» Task item: The lines from the one containing "Instruction: Click Open Project" through the final line of the listing below are what the answer must repeat, exactly and only, leaving pictures out.

>>>>

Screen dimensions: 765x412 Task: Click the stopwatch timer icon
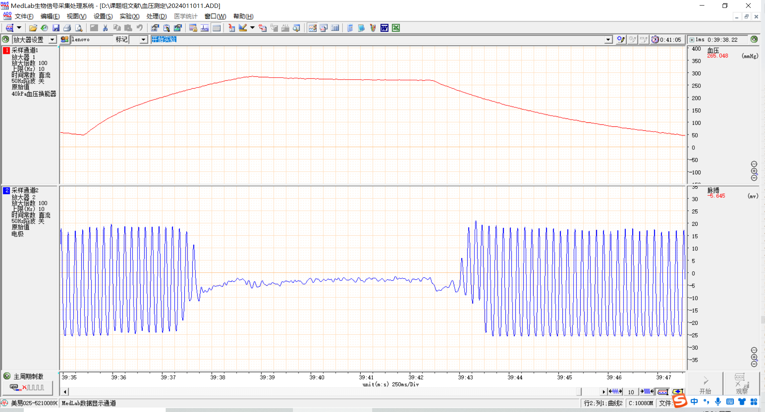[x=655, y=40]
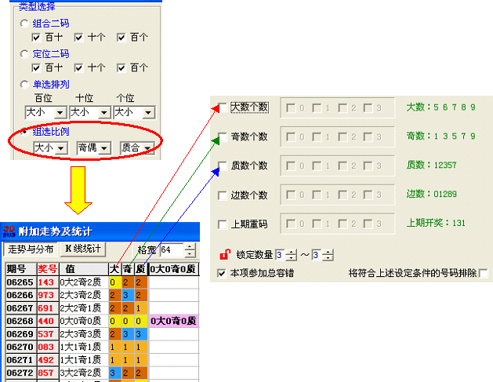Switch to the 走势与分布 tab
Image resolution: width=493 pixels, height=382 pixels.
click(30, 250)
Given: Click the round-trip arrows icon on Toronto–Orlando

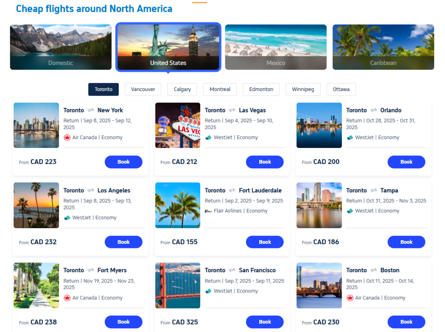Looking at the screenshot, I should [x=374, y=110].
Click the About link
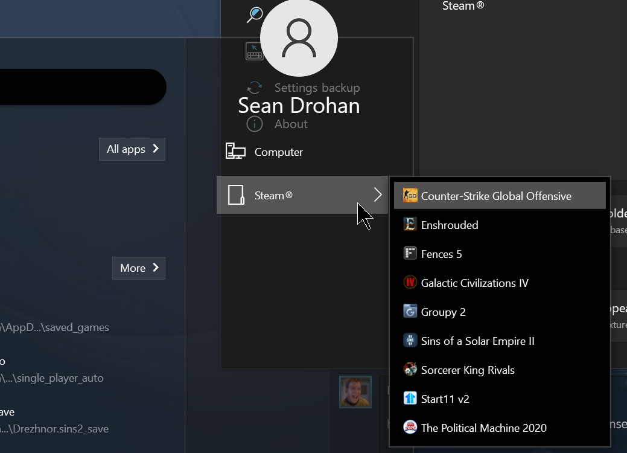 coord(291,124)
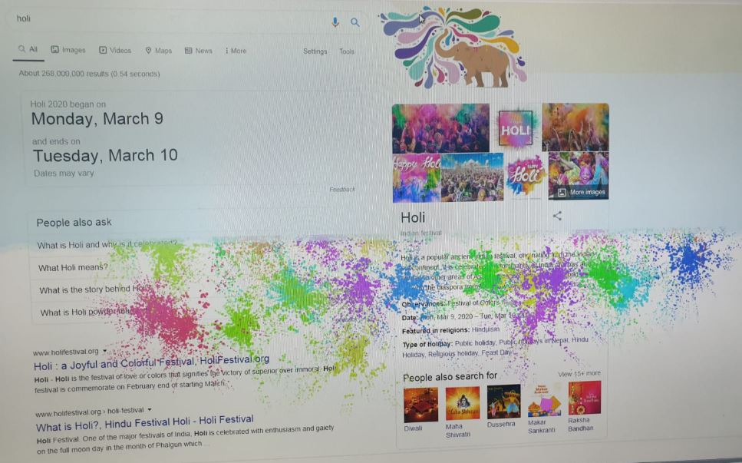Click the microphone voice search icon
The image size is (742, 463).
click(335, 21)
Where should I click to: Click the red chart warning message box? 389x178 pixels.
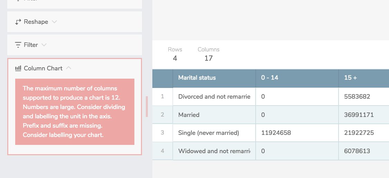pos(75,112)
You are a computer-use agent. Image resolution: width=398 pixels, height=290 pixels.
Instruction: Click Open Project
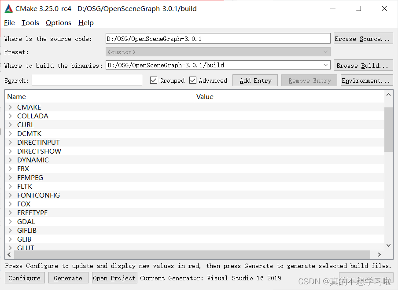[114, 278]
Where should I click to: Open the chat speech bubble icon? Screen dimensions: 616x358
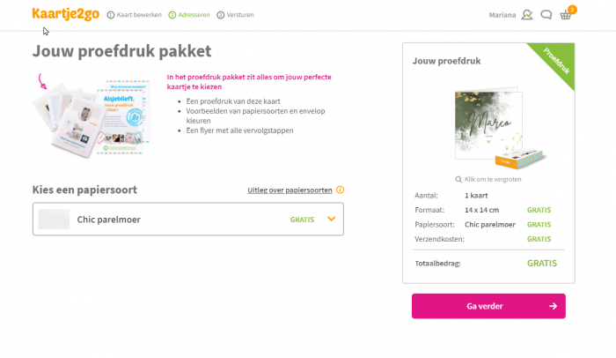546,15
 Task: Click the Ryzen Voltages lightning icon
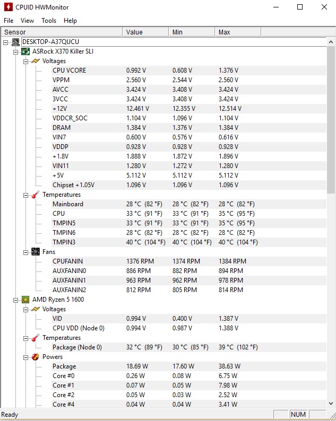pyautogui.click(x=36, y=309)
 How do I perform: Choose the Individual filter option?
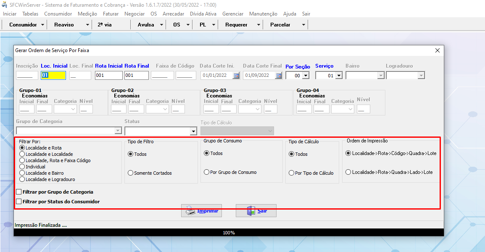pyautogui.click(x=22, y=167)
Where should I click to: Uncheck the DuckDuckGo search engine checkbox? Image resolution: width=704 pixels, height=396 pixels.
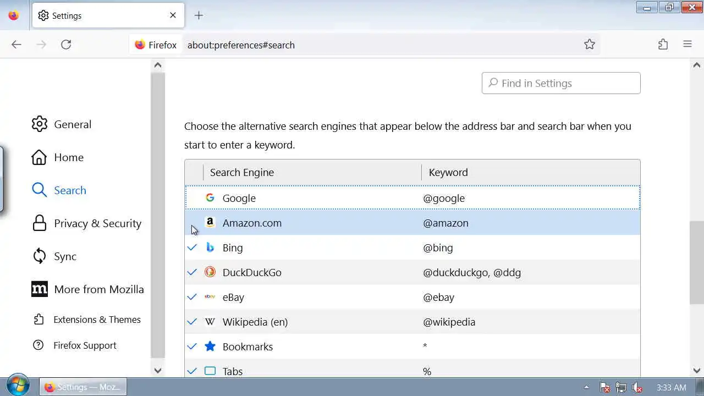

<<<<

» Task output:
Instruction: Click Open Project
[114, 278]
Where should I click to: Open the chat speech bubble icon? Screen dimensions: 616x358
546,15
 Task: Click the Ryzen Voltages lightning icon
pyautogui.click(x=36, y=309)
 How do I perform: Choose the Individual filter option?
pyautogui.click(x=22, y=167)
Where should I click to: Uncheck the DuckDuckGo search engine checkbox? Image resolution: width=704 pixels, height=396 pixels.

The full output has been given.